* Directions for this task
Report every line of the records that contains the word "agent".

* Records for this exercise
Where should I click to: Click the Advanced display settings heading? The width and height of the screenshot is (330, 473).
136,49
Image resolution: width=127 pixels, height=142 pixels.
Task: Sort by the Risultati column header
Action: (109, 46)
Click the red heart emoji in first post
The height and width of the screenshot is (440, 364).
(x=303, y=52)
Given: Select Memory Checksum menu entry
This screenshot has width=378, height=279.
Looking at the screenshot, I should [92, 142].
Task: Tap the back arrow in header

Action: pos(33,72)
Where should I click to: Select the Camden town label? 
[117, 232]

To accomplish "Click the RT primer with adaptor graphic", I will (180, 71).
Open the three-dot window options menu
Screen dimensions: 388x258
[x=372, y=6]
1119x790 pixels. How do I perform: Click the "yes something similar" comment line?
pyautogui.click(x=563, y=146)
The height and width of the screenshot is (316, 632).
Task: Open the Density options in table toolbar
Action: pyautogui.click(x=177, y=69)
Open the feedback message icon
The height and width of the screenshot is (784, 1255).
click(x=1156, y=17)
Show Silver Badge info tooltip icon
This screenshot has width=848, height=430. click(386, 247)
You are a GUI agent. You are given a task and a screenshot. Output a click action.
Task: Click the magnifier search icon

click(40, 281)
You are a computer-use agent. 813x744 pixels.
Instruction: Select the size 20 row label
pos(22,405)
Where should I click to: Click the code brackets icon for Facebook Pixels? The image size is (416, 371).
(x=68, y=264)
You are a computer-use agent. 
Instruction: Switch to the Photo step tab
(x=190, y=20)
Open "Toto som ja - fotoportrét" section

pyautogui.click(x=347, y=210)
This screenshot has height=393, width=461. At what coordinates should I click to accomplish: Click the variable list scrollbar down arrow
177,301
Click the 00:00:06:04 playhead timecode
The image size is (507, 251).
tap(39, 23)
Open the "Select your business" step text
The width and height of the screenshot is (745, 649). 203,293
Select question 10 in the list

* Answer section
You are a GUI agent. You are given a task and a screenshot. Output a click action.
You are a computer-use agent. 813x744 pixels.
You are a computer-use agent. 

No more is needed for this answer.